Andra Gillespie, a professor at Emory University who specializes in African-American history and politics, called the rash of recent confrontations “jarring” but not surprising.

“It’s not unusual when you have moments of racial progress that you also have a backlash,” Gillespie said.

Nonetheless, she said that Thursday’s actions in Atlanta are particularly antagonistic and up the ante, especially after the shootings in Charleston.

“Going into a black space, a black church, with the Confederate flag is overtly hostile,” she said.

Anger, sadness and silence

Atlanta Mayor Kasim Reed condemned the act. But the state’s Republican leadership, including Gov. Nathan Deal, remained mum on Thursday.

Around the King historic center and church in Atlanta’s Old Fourth Ward neighborhood, there was a mix of anger and sadness.

“This breaks my heart. It’s just taking the flag to another level,” said Tracey Jackson, a 45-year-old from Atlanta who lives near the historic church. “That flag represents what happened in the past. And too many people are holding on to that past. It just hurts.”

The clashes are playing out against the backdrop of a simmering political dispute. Georgia shrunk and ultimately removed the Confederate war emblem from its flag more than a decade ago, but other symbols of its Rebel history remain enshrined in law or protected by executive fiat.

Democrats are urging the state to quit celebrating Confederate Memorial Day and Confederate Heritage Month. And the state has stopped selling license plates with the Rebel battle emblem after Deal announced a "redesign" of the tags.

Stone Mountain a hot spot in conflict

But the images of Confederate war leaders Jefferson Davis, Robert E. Lee and Stonewall Jackson on Stone Mountain, etched as deeply in Georgia law as the mountain's granite face, are particularly galling to black leaders and other critics who view them as symbols of hate, preserved in perpetuity by the state.

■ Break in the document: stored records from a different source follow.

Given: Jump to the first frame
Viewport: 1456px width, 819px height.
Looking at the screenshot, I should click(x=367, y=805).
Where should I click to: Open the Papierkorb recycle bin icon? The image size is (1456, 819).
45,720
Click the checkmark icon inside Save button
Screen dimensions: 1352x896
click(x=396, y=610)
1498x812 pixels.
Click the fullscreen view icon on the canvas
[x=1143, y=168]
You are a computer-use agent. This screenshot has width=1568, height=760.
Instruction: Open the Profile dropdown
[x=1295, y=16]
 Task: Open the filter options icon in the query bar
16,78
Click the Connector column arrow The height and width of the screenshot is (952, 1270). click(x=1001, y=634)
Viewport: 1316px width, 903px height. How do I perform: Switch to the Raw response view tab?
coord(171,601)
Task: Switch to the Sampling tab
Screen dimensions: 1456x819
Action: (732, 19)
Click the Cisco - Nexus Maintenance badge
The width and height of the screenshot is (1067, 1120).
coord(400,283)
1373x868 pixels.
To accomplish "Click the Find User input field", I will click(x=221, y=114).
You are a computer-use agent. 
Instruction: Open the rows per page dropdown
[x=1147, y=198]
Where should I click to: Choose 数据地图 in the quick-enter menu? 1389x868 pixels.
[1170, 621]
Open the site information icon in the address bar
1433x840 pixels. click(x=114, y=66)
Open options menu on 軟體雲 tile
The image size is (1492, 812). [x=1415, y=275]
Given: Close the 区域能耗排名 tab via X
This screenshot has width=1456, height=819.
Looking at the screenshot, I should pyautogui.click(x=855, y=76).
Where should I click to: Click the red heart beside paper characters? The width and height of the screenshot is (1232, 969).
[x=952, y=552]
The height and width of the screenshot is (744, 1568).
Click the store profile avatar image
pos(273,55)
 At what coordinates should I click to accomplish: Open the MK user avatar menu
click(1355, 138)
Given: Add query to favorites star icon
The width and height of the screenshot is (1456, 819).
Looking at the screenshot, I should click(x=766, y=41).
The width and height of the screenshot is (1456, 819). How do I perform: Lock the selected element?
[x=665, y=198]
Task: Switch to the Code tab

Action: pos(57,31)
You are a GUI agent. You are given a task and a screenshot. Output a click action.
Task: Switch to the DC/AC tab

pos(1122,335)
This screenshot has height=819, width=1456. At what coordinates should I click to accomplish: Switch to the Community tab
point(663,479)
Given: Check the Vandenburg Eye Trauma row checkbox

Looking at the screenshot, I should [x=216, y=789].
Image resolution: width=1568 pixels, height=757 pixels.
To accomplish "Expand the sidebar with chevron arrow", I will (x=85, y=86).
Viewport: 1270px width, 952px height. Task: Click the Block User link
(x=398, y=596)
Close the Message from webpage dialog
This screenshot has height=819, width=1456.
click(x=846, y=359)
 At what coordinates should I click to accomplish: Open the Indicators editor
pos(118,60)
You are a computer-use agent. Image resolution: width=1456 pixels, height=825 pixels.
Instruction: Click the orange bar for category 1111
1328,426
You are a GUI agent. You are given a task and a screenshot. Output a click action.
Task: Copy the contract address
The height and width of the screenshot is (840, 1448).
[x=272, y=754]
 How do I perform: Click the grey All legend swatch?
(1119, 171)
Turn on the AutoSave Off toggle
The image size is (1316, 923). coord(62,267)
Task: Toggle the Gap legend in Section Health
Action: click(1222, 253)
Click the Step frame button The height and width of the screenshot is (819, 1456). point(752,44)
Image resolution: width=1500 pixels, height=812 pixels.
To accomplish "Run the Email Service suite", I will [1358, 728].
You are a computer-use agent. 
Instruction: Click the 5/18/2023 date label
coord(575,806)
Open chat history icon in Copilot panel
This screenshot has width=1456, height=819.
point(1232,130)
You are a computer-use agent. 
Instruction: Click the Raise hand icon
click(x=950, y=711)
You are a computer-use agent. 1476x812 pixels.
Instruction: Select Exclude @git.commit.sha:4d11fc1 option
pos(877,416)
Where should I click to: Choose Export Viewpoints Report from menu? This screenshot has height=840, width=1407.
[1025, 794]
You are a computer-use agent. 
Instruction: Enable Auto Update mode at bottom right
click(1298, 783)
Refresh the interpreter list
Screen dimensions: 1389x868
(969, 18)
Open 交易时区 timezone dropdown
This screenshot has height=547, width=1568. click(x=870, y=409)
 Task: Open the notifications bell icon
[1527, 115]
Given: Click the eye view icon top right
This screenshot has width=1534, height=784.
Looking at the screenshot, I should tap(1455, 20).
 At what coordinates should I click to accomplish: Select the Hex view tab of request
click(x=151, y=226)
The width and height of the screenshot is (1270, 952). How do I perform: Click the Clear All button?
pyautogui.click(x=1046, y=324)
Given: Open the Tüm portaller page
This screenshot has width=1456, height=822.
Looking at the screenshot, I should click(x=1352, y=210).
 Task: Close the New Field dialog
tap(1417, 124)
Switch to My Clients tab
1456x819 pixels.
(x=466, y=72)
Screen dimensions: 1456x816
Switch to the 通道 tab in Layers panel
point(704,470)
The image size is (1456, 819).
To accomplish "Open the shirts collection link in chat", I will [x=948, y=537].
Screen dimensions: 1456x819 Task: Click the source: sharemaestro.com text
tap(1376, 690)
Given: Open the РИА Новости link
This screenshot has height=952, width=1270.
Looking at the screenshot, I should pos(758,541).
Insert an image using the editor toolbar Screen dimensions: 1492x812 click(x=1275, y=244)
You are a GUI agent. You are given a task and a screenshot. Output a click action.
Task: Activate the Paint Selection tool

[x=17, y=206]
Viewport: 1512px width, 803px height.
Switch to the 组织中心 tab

Calls for boycotts of the park have been met by decisions by the attraction's leaders to keep flying Confederate battle flags on the monument's grounds. After Atlanta's City Council endorsed a resolution asking Deal to study giving the monument a makeover, Georgia's Republican leadership has rallied behind the park.

“It’s not a debate that is useful. I don’t think it provides us with any basis for going forward,” Deal said, urging critics to shift their focus instead to the plight of struggling schools.

“If they would exert the same amount of influence and time and effort to try to make sure that the children in our school systems in this state who are in failing schools get a good education, it will erase any of the things that they think the memorials symbolize,” the governor said.

Other Republicans have closed ranks. House Speaker David Ralston said he has a "dim view of politicizing recent tragedies" such as those in Charleston and Chattanooga, Tenn. "You can't change history," he added, "even when it's history that shows our bad behavior."

The "flag rally" at Stone Mountain is another sign the debate will continue. Nicholson, the organizer, asked participants to abstain from alcohol, racial slurs, taunts and violence. He said that Stone Mountain's law enforcement team was given three weeks' notice about the rally and will show up in force.

“We are all about the history, what we inherited and what we believe in,” Nicholson said. “It’s our love for the South — heritage not hate.”